((
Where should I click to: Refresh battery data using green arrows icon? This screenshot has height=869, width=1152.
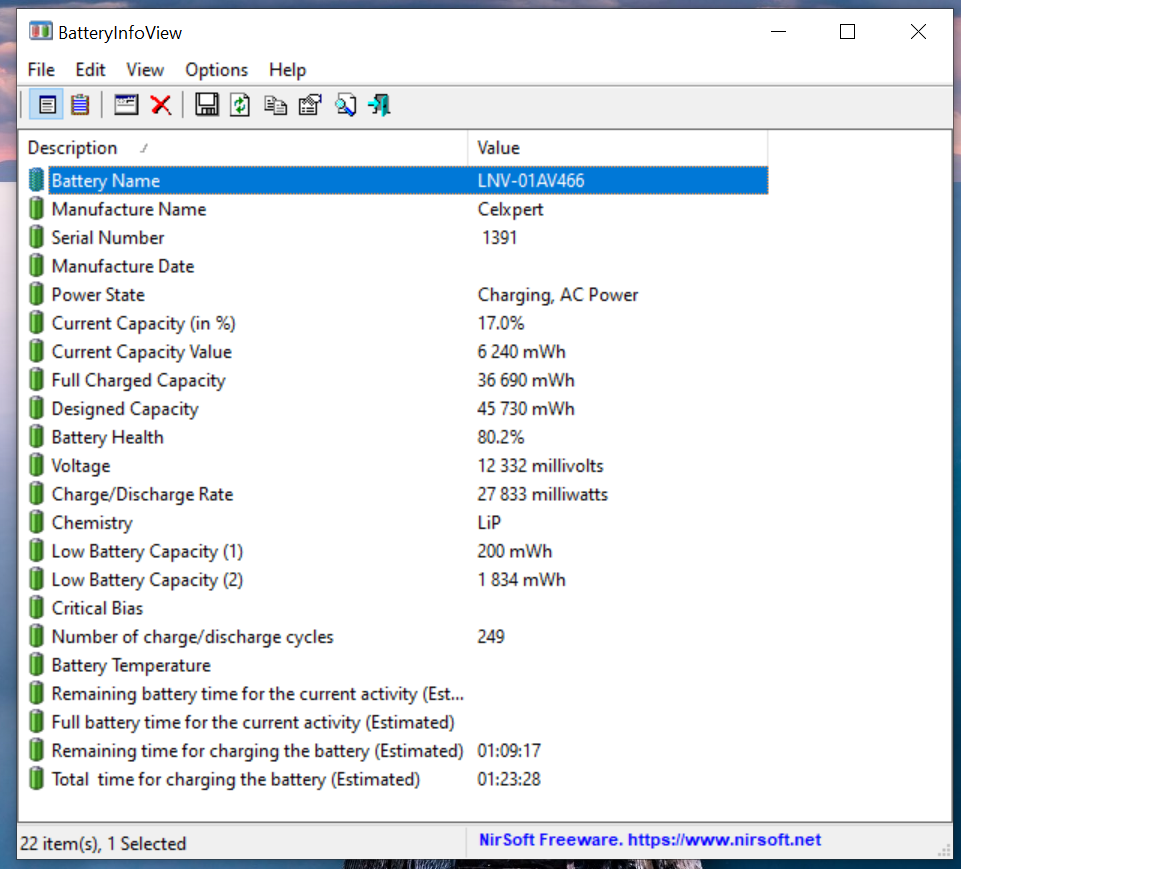[240, 105]
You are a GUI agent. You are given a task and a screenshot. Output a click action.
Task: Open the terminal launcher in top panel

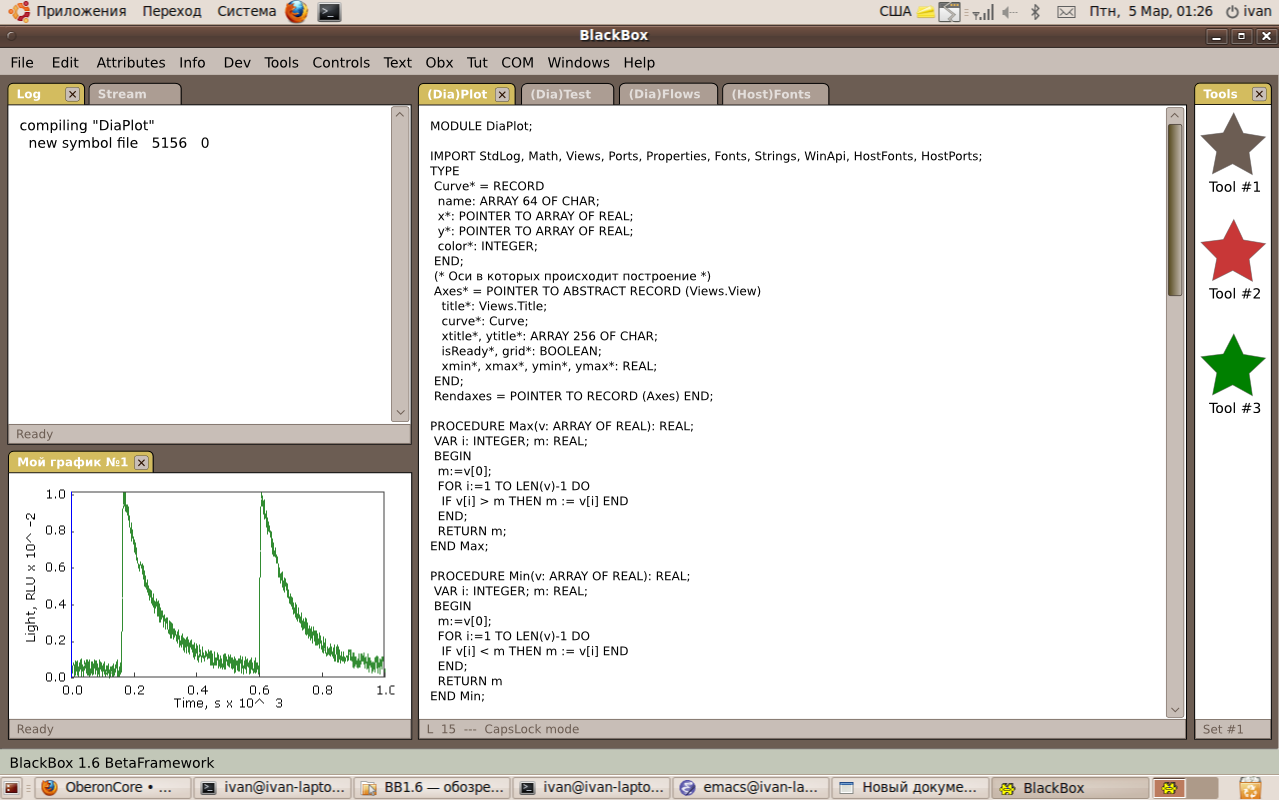[329, 11]
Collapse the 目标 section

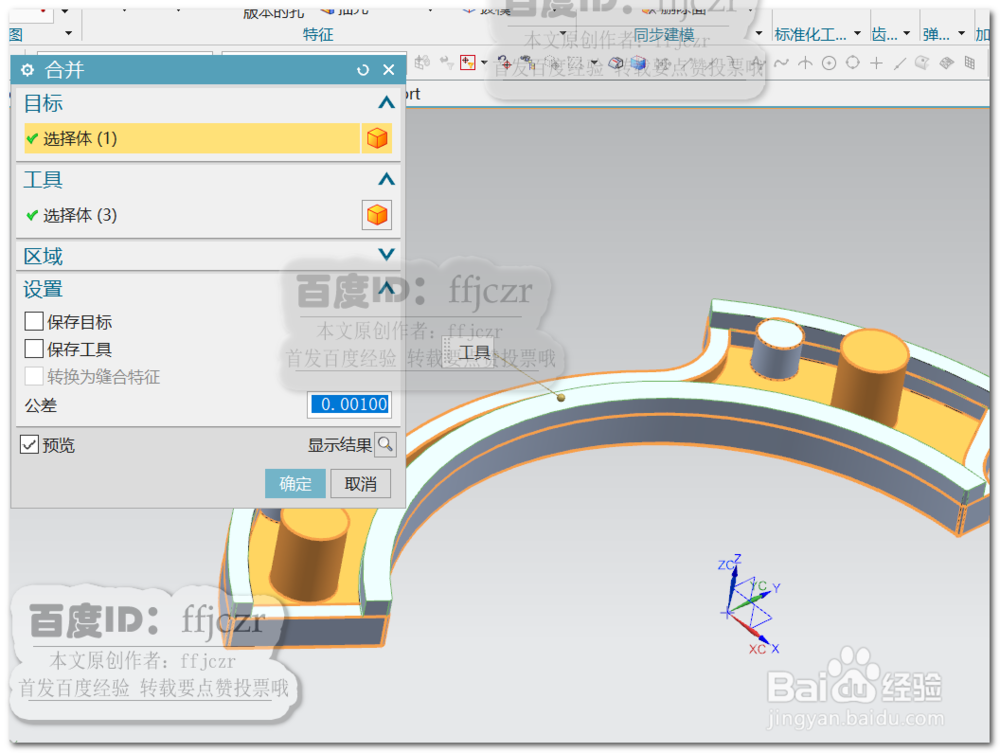click(x=386, y=102)

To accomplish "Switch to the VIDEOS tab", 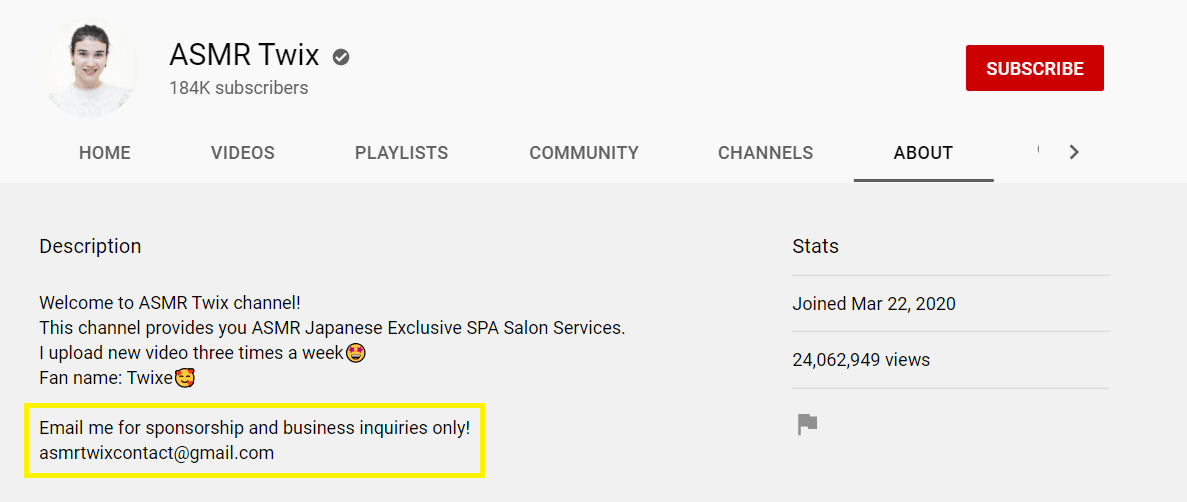I will click(242, 153).
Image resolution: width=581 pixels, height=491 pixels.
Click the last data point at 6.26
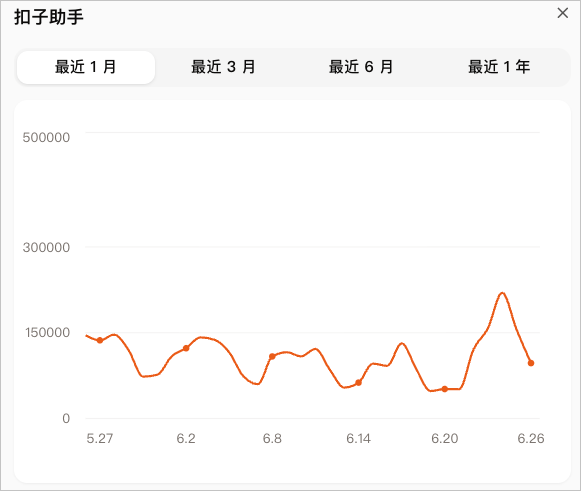tap(531, 363)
))
The line containing "Image resolution: width=581" and every line after it, through the end of the data, are to be output exactly. Omit the pictures.

Image resolution: width=581 pixels, height=491 pixels.
Click the last data point at 6.26
tap(531, 363)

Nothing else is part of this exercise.